I really rate Chem Guys Carnuba QD spray.


----------



## Chris424 (Dec 5, 2007)

Can you buy ClearCote QD in bigger bottles than standard?


----------



## DIESEL DAVE (Jul 26, 2007)

DIESEL DAVE said:


> I`ve found this to be excellent :- Gtechniq C3 Smart Carnauba QD


Nobody else ?
The free samples went quick enough


----------



## Jace (Oct 26, 2005)

ahaydock said:


> I really like the Victoria QD - leaves a lovely finish :thumb:


I'll 2nd that, great stuff :thumb:

Although I'm in love with Zaino Z-8 at the mo, but thats a bit more than just a QD


----------



## VIPER (May 30, 2007)

ctaverner said:


> Can you buy ClearCote QD in bigger bottles than standard?

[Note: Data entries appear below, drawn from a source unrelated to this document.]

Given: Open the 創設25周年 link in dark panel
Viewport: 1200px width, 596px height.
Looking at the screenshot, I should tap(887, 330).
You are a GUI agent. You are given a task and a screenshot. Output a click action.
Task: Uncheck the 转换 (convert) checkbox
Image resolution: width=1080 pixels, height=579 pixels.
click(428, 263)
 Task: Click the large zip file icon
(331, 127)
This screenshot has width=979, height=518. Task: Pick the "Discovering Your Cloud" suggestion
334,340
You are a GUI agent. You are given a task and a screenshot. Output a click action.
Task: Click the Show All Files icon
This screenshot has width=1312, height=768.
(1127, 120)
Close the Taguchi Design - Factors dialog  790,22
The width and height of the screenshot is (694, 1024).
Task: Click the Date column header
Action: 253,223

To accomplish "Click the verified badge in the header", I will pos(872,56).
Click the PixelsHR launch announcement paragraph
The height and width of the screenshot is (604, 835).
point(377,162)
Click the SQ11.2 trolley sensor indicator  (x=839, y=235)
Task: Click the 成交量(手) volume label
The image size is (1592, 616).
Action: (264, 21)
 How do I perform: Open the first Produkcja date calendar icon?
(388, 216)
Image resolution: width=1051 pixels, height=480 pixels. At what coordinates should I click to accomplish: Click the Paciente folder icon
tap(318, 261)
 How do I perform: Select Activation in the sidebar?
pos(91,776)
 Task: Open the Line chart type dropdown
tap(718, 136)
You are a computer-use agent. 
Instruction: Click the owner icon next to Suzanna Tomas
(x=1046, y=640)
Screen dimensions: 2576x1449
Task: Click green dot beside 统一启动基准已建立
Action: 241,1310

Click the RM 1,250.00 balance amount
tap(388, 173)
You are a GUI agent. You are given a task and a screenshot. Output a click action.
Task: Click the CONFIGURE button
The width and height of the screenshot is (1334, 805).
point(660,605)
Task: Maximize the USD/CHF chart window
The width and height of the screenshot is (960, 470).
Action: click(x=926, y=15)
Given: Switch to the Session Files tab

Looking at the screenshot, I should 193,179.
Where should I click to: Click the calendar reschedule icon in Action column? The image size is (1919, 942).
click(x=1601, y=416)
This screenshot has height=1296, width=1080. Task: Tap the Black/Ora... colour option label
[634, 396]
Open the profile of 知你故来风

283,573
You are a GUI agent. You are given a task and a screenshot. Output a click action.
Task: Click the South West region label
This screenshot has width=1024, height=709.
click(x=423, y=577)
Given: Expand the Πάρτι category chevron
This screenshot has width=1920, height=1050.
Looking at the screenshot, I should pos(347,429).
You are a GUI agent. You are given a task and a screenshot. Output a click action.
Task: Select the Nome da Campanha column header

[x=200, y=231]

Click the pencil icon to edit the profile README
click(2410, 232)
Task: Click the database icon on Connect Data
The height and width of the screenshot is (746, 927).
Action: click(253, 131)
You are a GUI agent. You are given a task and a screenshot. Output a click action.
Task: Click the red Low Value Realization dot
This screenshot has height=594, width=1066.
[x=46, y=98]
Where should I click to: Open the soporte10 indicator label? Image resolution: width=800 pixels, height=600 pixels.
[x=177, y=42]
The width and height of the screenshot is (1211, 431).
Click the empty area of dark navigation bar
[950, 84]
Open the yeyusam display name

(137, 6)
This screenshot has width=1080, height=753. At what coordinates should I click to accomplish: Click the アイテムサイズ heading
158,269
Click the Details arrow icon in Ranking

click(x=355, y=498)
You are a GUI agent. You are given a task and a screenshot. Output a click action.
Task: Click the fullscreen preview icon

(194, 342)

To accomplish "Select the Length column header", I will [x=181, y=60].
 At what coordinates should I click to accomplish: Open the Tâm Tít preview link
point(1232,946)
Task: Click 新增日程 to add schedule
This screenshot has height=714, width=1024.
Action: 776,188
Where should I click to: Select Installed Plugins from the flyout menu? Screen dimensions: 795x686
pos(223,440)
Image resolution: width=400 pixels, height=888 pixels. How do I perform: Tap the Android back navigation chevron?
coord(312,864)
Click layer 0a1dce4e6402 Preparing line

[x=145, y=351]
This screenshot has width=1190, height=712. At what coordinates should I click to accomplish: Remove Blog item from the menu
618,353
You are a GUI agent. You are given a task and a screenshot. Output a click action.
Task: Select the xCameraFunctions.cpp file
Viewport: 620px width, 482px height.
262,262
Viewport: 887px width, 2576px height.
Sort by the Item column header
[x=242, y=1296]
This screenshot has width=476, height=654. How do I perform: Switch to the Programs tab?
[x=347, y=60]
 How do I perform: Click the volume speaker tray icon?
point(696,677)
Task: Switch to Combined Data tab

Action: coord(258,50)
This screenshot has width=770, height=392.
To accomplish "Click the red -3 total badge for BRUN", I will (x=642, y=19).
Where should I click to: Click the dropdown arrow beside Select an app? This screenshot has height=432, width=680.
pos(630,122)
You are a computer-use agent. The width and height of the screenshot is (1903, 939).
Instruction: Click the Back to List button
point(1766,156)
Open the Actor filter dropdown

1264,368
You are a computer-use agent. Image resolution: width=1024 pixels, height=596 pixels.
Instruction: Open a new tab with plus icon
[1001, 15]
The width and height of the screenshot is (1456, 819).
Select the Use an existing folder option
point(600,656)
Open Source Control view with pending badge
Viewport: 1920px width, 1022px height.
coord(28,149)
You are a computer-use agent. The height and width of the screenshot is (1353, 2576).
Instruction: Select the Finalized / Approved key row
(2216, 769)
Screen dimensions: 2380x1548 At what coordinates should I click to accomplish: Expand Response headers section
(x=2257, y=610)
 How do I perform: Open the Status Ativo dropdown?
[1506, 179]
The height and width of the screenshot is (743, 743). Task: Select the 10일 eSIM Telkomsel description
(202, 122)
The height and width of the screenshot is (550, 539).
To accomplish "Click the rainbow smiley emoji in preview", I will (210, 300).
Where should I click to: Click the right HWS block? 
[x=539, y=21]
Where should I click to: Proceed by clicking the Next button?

Alex @ Serious Performance used to sell it in the gallon concentrate size and I've bought a couple of these from him over the last year or so, but he no longer stocks them - in fact, last time I looked he didn't have the small triggers either 

I'll post on his section to see if he's planning on importing the gallons again :thumb: (Done  )


----------



## joe_0_1 (Apr 7, 2007)

Has to be megs last touch for me too 

It has so many uses.


----------



## Serious Performance (Oct 26, 2005)

> Alex @ Serious Performance used to sell it in the gallon concentrate size and I've bought a couple of these from him over the last year or so, but he no longer stocks them - in fact, last time I looked he didn't have the small triggers either


Due to concentrating on our own and the Finish Kare range at the moment :thumb:.


----------